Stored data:
━━━━━━━━

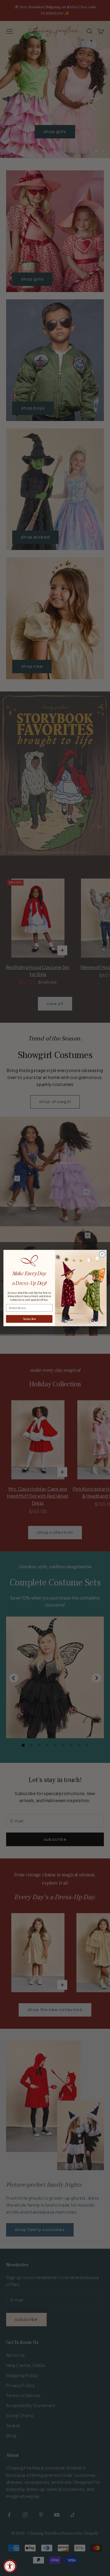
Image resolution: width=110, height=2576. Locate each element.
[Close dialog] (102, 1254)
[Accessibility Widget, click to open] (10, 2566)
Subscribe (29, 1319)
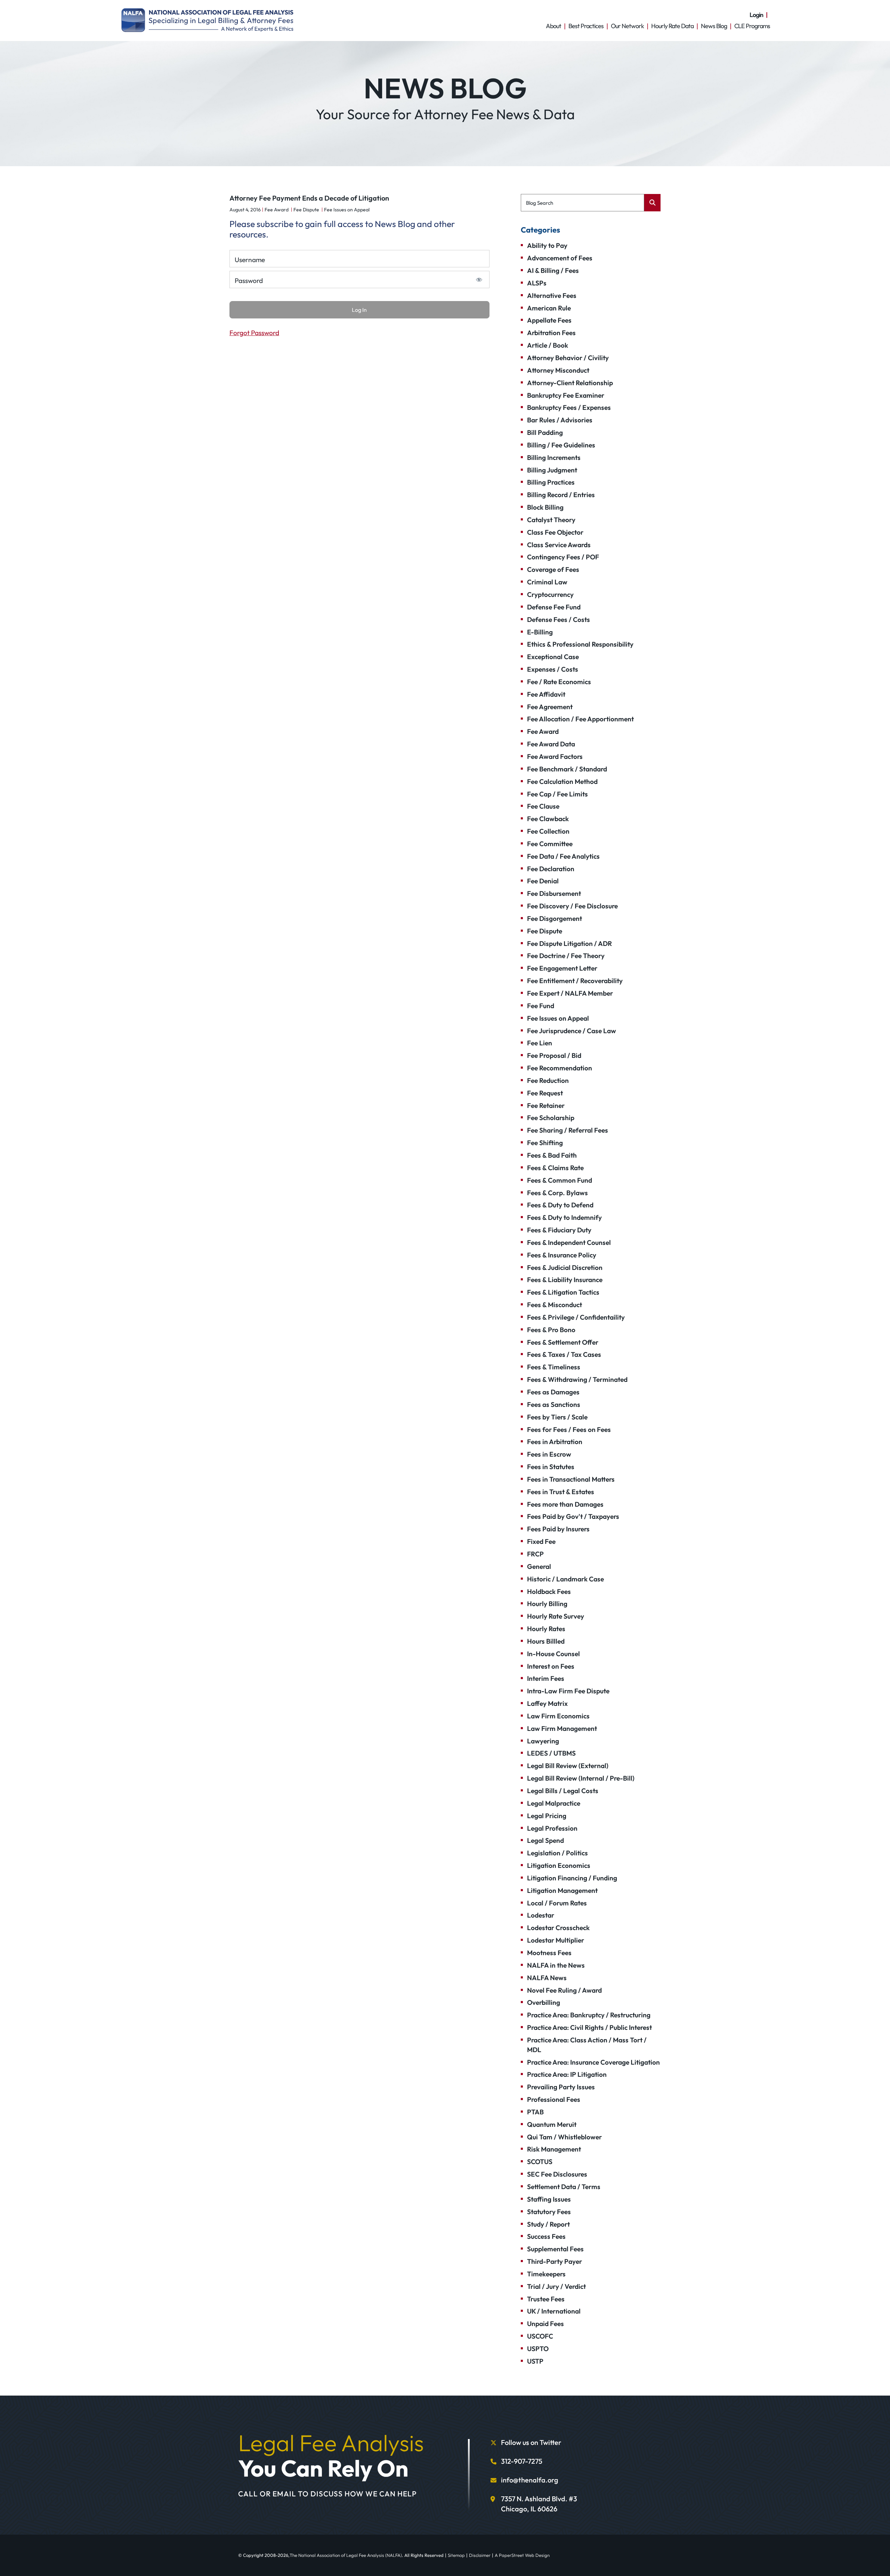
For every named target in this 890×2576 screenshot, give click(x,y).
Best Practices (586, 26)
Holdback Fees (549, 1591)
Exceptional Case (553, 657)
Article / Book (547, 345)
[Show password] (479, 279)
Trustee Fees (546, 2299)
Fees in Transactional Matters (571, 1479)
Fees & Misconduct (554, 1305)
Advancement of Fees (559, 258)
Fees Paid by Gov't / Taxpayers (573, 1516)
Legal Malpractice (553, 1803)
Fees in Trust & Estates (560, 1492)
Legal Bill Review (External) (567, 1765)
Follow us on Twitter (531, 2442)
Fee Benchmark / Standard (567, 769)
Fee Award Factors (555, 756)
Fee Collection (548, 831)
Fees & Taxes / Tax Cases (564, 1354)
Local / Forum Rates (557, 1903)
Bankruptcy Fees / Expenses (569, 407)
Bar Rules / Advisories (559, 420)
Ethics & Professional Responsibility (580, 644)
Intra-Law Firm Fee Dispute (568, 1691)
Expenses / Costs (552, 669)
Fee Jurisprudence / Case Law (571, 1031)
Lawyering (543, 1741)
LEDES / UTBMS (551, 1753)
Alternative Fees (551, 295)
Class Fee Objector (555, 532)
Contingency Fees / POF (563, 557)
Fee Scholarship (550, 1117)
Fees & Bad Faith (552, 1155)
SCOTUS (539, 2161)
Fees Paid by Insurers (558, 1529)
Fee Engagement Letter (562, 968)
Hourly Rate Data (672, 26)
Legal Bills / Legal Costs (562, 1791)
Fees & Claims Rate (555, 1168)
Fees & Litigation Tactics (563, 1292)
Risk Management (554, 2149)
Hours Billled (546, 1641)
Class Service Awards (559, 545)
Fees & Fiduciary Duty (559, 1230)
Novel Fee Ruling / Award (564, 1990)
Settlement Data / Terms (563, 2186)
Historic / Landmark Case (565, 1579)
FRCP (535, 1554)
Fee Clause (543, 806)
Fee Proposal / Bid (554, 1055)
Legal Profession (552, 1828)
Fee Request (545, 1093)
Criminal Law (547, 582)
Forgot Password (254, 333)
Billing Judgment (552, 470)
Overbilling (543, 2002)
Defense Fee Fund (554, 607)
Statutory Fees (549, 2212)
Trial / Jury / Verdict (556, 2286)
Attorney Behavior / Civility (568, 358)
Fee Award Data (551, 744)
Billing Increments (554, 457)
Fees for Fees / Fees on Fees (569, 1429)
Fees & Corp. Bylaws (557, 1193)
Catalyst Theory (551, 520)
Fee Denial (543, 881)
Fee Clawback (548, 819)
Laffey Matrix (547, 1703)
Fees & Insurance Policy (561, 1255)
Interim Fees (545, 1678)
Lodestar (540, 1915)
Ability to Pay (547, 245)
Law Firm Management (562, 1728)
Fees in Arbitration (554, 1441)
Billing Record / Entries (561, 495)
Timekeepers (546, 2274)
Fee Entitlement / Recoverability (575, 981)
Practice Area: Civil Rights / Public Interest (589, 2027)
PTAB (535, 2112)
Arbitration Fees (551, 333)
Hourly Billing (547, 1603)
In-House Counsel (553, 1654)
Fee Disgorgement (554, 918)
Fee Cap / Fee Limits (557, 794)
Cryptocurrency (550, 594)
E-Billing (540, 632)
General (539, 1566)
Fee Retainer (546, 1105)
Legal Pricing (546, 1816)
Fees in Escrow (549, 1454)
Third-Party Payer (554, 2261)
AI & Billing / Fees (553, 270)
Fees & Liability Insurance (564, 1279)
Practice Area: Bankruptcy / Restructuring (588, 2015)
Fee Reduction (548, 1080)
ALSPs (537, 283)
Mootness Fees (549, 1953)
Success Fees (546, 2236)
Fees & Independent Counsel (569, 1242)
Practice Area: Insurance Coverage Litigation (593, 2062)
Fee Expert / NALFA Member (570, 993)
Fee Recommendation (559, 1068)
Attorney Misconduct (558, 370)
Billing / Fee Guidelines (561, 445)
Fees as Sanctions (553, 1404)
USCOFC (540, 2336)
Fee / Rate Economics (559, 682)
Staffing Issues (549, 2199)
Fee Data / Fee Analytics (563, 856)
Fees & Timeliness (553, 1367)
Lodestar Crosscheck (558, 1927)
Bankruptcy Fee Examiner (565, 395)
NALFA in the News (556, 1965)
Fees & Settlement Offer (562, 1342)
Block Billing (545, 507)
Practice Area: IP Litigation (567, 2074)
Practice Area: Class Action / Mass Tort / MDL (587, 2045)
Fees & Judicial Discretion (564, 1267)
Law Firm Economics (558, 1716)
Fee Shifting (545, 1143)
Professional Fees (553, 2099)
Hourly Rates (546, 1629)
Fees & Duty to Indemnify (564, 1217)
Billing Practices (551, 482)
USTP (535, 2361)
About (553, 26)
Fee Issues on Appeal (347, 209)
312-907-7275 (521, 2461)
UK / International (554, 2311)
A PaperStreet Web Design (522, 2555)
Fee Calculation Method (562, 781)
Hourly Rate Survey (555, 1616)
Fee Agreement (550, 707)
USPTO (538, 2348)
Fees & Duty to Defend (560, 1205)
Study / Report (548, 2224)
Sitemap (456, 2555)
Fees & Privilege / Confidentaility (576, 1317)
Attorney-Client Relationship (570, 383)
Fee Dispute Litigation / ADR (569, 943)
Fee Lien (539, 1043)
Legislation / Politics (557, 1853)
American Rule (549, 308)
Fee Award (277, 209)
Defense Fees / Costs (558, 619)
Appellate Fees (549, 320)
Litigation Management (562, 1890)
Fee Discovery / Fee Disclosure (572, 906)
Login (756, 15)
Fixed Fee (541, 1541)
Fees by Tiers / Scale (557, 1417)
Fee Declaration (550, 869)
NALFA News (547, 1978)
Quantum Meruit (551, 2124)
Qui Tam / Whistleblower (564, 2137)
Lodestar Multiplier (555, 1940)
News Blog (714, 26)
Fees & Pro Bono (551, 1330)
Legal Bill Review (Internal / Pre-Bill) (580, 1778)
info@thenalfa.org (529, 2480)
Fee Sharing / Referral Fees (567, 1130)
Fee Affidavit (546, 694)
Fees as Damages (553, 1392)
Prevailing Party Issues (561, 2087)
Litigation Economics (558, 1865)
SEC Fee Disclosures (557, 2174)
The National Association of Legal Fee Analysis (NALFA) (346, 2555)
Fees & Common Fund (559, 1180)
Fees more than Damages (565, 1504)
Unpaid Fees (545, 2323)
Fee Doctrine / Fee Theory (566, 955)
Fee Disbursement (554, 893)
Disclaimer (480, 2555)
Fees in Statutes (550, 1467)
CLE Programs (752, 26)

━━━━━━━━

• Problem to work on: The answer is the lines above between the line holding "Best Practices (586, 26)" and the line holding "Fees & Taxes / Tax Cases (564, 1354)", inclusive, each written out exactly, and no others.

• Problem solution:
Best Practices (586, 26)
Holdback Fees (549, 1591)
Exceptional Case (553, 657)
Article / Book (547, 345)
[Show password] (479, 279)
Trustee Fees (546, 2299)
Fees in Transactional Matters (571, 1479)
Fees & Misconduct (554, 1305)
Advancement of Fees (559, 258)
Fees Paid by Gov't / Taxpayers (573, 1516)
Legal Malpractice (553, 1803)
Fees in Trust & Estates (560, 1492)
Legal Bill Review (External) (567, 1765)
Follow us on Twitter (531, 2442)
Fee Benchmark / Standard (567, 769)
Fee Award Factors (555, 756)
Fee Collection (548, 831)
Fees & Taxes / Tax Cases (564, 1354)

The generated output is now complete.